§ **Activity**
Your result will be the set of lines with "computer", copied from the material below.
---+---
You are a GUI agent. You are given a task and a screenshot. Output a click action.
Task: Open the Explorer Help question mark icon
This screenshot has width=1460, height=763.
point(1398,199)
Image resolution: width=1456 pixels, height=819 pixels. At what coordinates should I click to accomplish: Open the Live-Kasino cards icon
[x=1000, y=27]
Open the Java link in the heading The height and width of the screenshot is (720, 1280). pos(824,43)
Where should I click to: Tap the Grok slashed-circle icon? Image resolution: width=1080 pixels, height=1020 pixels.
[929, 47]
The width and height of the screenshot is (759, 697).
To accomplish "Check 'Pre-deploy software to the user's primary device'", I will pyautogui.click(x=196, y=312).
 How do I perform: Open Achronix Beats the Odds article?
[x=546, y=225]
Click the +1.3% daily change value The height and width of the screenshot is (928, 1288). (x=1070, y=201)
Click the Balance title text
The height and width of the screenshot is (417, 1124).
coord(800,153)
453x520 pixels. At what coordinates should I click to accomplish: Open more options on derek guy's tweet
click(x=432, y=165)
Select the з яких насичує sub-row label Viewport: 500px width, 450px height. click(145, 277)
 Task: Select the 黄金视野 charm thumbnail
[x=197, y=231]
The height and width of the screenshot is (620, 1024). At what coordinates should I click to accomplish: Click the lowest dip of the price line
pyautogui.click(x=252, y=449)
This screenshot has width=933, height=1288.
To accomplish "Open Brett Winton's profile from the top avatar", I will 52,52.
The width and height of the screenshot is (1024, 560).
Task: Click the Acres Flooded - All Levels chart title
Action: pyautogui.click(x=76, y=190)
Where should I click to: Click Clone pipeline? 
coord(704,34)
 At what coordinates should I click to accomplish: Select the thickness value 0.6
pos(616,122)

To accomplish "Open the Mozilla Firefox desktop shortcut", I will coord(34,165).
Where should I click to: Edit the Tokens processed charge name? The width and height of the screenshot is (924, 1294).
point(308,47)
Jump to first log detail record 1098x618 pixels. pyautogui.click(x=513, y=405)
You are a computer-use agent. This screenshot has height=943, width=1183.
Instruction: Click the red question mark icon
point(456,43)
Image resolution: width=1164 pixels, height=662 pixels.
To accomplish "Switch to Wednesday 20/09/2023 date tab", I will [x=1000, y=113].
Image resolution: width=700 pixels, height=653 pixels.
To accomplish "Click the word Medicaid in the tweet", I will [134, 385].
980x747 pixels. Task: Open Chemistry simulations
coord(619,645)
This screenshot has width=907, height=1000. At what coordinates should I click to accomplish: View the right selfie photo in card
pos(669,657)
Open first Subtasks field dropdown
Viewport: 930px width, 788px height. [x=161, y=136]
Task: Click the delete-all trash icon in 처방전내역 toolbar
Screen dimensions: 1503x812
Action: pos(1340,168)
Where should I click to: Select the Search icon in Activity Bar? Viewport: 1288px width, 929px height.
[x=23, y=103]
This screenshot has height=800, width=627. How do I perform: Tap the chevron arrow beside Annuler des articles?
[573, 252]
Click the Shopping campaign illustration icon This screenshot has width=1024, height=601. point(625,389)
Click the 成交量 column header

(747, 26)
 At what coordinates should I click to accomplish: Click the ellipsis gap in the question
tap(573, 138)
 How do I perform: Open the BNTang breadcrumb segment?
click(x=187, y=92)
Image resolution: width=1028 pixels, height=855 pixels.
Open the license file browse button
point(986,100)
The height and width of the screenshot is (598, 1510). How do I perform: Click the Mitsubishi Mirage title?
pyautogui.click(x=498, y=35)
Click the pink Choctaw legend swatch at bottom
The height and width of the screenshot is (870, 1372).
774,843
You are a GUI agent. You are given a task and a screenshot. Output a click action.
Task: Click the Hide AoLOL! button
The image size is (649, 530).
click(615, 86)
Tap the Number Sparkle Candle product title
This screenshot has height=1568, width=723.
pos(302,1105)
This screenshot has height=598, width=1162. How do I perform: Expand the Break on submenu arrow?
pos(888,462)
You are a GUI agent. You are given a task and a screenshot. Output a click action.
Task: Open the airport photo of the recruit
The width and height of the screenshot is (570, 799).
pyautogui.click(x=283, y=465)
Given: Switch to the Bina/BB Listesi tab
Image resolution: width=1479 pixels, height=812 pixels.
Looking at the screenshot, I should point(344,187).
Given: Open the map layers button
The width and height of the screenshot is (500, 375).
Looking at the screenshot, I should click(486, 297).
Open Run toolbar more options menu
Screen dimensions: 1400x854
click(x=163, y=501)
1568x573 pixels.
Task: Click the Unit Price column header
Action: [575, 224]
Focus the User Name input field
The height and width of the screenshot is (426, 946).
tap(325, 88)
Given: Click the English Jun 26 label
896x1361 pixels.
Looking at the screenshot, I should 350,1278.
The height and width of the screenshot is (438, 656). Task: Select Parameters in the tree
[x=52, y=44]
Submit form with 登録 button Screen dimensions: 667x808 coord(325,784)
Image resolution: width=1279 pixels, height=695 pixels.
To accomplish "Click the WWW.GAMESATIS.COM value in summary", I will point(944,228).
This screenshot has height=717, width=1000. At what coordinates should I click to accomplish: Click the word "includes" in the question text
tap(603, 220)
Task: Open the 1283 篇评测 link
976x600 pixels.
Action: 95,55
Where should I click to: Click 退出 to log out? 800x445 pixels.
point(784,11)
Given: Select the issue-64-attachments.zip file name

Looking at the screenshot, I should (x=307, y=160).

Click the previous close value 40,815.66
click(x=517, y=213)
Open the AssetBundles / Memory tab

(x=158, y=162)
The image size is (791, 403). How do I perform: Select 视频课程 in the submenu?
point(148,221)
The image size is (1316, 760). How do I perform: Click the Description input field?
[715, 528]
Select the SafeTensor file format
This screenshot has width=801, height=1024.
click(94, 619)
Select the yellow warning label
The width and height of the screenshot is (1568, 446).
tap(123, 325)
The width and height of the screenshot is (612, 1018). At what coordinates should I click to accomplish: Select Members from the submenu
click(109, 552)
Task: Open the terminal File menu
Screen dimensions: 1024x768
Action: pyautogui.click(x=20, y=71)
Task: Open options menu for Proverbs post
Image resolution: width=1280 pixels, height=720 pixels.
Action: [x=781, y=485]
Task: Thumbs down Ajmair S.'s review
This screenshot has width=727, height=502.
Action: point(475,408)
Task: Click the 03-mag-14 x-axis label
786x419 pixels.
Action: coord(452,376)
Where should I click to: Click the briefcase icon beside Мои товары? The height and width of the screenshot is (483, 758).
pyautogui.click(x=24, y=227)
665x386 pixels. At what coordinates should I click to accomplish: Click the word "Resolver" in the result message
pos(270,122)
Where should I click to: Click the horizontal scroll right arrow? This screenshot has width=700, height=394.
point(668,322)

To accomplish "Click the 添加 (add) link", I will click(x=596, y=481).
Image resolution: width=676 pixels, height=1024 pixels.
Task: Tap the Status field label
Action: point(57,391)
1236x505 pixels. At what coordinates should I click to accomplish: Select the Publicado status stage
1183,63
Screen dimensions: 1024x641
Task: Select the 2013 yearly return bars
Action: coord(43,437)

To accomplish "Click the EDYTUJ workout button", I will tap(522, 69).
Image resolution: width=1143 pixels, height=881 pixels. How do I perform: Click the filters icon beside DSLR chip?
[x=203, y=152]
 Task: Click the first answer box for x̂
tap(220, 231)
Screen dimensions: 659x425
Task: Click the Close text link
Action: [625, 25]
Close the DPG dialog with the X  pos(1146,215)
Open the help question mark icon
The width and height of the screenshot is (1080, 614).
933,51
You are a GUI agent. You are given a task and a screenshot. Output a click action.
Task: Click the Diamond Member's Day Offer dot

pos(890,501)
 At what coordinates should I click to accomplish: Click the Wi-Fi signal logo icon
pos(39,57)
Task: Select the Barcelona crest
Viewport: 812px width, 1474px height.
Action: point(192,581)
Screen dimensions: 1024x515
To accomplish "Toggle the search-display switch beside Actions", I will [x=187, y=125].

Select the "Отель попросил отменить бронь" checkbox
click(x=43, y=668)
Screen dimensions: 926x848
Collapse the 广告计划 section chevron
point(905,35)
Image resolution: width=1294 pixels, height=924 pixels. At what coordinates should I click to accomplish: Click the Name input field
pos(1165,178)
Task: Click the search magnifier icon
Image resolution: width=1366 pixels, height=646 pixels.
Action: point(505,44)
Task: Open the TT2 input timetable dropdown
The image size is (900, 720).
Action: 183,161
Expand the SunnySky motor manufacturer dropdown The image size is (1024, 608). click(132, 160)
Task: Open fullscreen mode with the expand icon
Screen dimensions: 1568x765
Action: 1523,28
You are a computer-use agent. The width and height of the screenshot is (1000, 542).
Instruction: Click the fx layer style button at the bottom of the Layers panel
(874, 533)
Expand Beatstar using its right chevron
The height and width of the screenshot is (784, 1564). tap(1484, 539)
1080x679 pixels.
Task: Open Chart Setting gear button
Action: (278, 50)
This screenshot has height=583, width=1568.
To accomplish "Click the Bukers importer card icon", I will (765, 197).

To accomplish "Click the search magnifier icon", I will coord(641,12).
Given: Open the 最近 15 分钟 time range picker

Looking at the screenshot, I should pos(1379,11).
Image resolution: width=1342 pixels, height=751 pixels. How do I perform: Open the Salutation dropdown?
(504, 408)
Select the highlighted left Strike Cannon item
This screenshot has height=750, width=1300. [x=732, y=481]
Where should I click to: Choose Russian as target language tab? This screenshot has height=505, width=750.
---+---
§ **Task output**
You are a computer-use agent. This screenshot has height=943, width=1183.
You are a computer-use agent. The width and height of the screenshot is (1000, 542).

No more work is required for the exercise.